TEXTO APRESENTADO -
=====

Uma história sobre tristezas profundas, luto e decepção, embalada por uma trilha sonora evocativa, por uma das melhores cinematografias do ano e por um elenco impecável. Isso é Animais Noturnos, uma obra incômoda que, dirigida com precisão e imenso talento por Tom Ford, permanece por um longo tempo na mente do espectador.
Susan Morrow (Amy Adams) é dona de uma galeria de arte em Los Angeles e, ao lado do marido, Hutton Morrow (Armie Hammer), busca manter as aparências de que continuam tão ricos quanto seus amigos e colegas acreditam. Entretanto, sob a imagem de casal elegante e parceiro, ela descobre que uma viagem de negócios dele é apenas uma desculpa para encontrar a amante.
Mais cedo nesse mesmo dia, Susan havia recebido o manuscrito de ¿Animais Noturnos¿, escrito por seu ex-marido, Edward Sheffield (Jake Gyllenhaal), e dedicado a ela. A partir daí, passamos a acompanhar tanto Susan lendo o manuscrito quanto os acontecimentos do próprio livro, que nos apresenta a Tony Hastings (também interpretado por Jake Gyllenhaal), um homem atormentado pelas tentativas falhas de encontrar os responsáveis pelos atos horrendos que tiraram a vida de sua esposa (Isla Fisher) e filha (Ellie Bamber).
Edward utiliza a escrita para externalizar suas próprias frustrações quanto ao fim de seu casamento com Susan, que o via como um homem fraco e sem ambição. Assim, enquanto os personagens do manuscrito espelham a realidade de Susan e Edward, a montadora Joan Sobel (que também montou o primeiro filme de Ford, Direito de Amar) investe em rimas visuais belíssimas, como o corte entre dois pares de corpos abraçados. O trabalho de Sobel é fundamental para que as três narrativas do longa – o presente de Susan, seu passado com Edward e os acontecimentos do livro – desenrolem-se de forma clara e dinâmica, mas sempre intrigante e revelando aos poucos mais detalhes sobre aqueles personagens.

=====

Entradas de apontamento para texto e elementos -

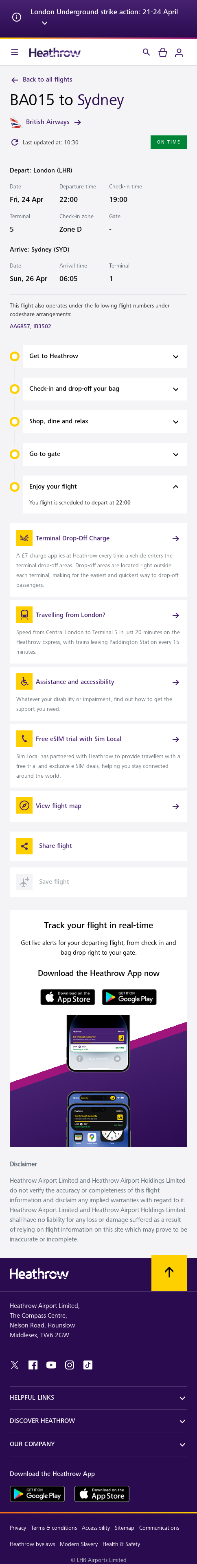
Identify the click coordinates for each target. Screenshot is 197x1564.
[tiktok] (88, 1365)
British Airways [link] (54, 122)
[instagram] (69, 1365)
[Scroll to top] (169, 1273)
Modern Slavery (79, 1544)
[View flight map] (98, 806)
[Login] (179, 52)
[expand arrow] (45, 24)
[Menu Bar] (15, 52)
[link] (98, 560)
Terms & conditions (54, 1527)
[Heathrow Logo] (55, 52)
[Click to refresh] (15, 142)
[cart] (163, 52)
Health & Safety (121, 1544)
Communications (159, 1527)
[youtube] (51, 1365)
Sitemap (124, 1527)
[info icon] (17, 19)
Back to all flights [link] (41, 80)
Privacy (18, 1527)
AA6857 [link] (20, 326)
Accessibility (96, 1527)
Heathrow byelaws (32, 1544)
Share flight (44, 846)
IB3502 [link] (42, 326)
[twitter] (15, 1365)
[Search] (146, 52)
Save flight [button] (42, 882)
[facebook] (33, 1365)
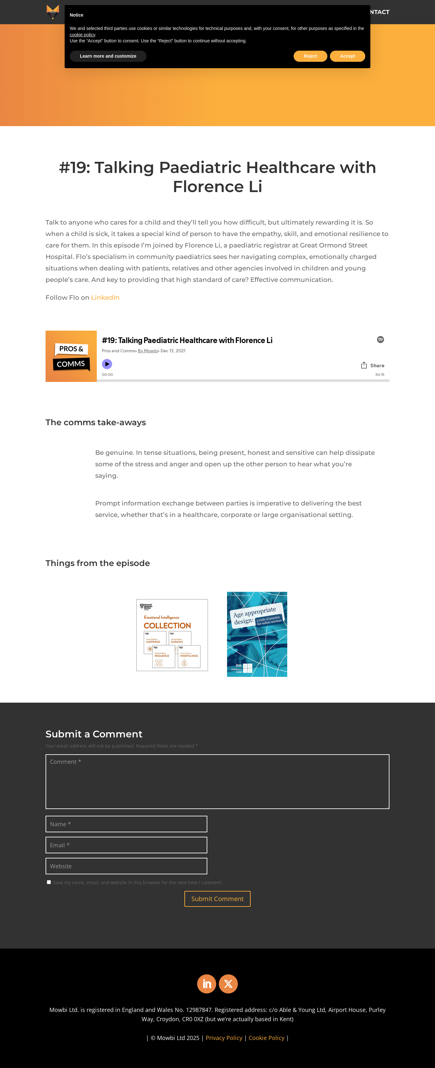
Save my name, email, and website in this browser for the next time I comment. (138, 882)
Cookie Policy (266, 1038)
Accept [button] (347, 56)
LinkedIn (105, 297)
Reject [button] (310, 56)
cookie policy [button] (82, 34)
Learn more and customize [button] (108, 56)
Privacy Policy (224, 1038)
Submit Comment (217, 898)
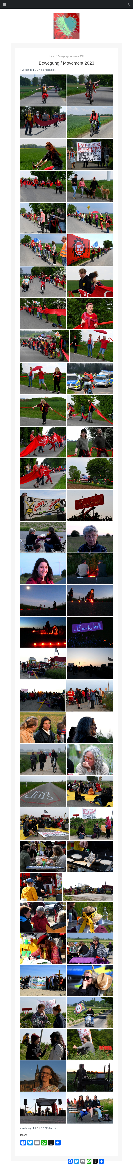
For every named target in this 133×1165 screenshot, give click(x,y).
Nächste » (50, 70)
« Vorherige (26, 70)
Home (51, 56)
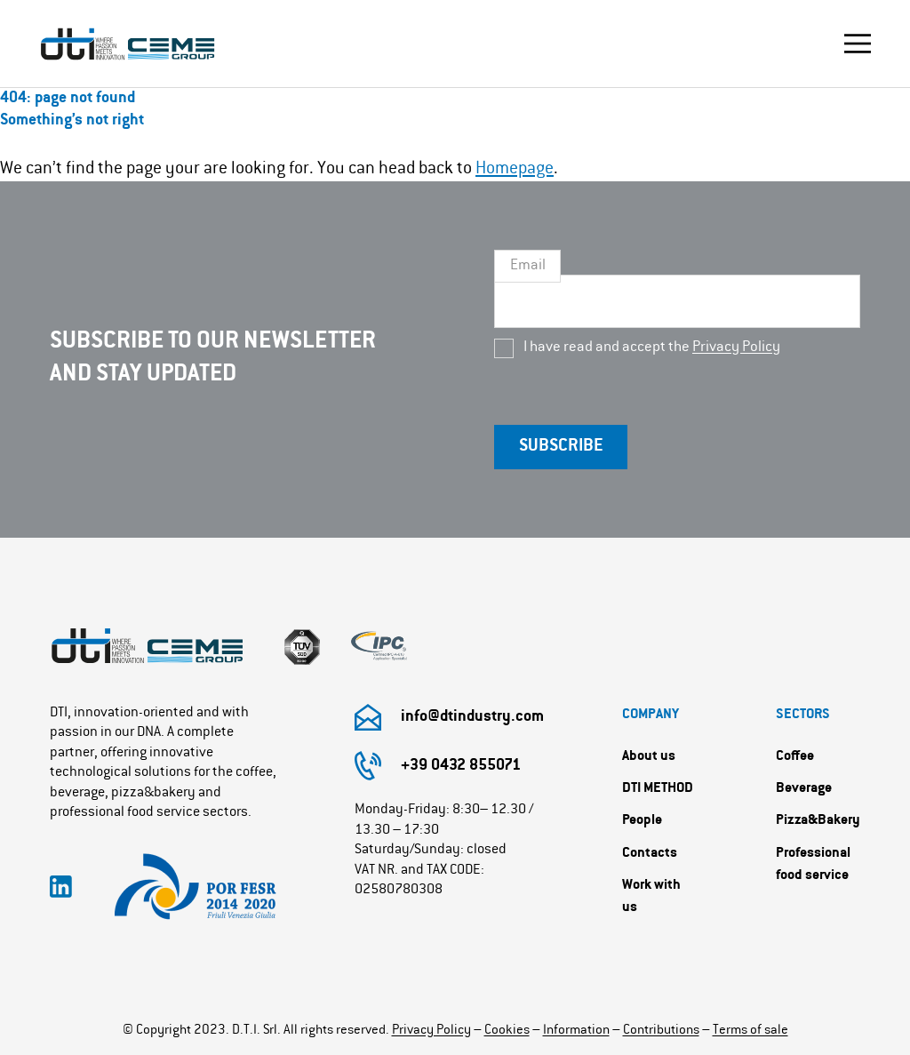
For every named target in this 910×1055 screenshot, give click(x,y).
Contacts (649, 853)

=====

INSTRUÇÕES DAS TAREFAS -
1. Redigite as linhas das entradas, começando pela que contém "[expand arrow] (45, 24)" e parando depois da que contém "Privacy Policy (224, 1038)". Omita as imagens na resposta.
2. Escreva a continuação da resenha sobre o filme Animais Noturnos, seguindo a partir do último parágrafo.

RESPOSTAS POR TAREFA -
1.
[expand arrow] (45, 24)
[Menu Bar] (15, 52)
[link] (98, 560)
Terms & conditions (54, 1527)
[Heathrow Logo] (55, 52)
[Click to refresh] (15, 142)
[cart] (163, 52)
Health & Safety (121, 1544)
Communications (159, 1527)
[youtube] (51, 1365)
Sitemap (124, 1527)
[info icon] (17, 19)
Back to all flights [link] (41, 80)
Privacy (18, 1527)
AA6857 [link] (20, 326)
Accessibility (96, 1527)
Heathrow byelaws (32, 1544)
Share flight (44, 846)
IB3502 [link] (42, 326)
[twitter] (15, 1365)
[Search] (146, 52)
Save flight [button] (42, 882)
[facebook] (33, 1365)
Save my name, email, and website in this browser for the next time I comment. (138, 882)
Cookie Policy (266, 1038)
Accept [button] (347, 56)
LinkedIn (105, 297)
Reject [button] (310, 56)
cookie policy [button] (82, 34)
Learn more and customize [button] (108, 56)
Privacy Policy (224, 1038)

2.
A trilha sonora original de Abel Korzeniowski, por sua vez, captura com perfeição toda a melancolia e o peso de Animais Noturnos, envolvendo o espectador no universo criado por Ford, escrito e dirigido por ele com base no livro Tony & Susan, de Austin Wright. Outro ponto que eleva a obra é a cinematografia de Seamus McGarvey, que frequentemente mergulha os personagens na escuridão, que os assola por dentro e, dessa forma, destaca cada ponto de cor dos cenários, figurinos, da maquiagem e do design de produção.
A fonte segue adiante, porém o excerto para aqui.